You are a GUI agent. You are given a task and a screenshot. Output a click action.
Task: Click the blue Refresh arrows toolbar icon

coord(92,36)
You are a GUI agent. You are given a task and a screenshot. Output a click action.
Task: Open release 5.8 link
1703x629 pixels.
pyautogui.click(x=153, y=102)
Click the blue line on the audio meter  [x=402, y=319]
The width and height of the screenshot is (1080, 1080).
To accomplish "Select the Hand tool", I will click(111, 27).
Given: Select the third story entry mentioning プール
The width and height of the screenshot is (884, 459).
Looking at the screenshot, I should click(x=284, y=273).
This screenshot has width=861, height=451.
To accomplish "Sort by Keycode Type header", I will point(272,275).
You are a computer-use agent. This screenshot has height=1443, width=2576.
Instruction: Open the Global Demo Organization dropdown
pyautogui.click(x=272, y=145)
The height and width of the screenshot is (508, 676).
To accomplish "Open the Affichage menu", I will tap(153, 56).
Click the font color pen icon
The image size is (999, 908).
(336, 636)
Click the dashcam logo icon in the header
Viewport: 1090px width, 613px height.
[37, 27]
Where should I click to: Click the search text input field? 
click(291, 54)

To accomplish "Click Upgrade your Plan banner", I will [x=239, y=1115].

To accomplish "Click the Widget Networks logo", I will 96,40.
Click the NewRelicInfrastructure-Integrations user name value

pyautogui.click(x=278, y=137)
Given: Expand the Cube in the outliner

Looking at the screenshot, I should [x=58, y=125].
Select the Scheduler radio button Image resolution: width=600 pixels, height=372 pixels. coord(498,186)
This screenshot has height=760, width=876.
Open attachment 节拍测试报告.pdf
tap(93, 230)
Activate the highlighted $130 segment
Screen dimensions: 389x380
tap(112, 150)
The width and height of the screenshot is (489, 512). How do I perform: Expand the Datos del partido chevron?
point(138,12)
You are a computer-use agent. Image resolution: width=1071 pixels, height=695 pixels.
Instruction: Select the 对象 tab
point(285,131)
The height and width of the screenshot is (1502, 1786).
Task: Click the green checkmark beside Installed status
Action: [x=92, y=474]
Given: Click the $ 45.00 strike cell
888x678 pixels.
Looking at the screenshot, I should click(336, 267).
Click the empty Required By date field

_ _ _ _ _

Given exercise >> Return the stretch of lines from the one containing "You are a computer-use agent. Image" through the final line above, word for word and with nothing added.

In response >>
You are a computer-use agent. Image resolution: width=1071 pixels, height=695 pixels.
Instruction: Select the 对象 tab
point(285,131)
The height and width of the screenshot is (1502, 1786).
Task: Click the green checkmark beside Installed status
Action: [x=92, y=474]
Given: Click the $ 45.00 strike cell
888x678 pixels.
Looking at the screenshot, I should click(336, 267).
Click the empty Required By date field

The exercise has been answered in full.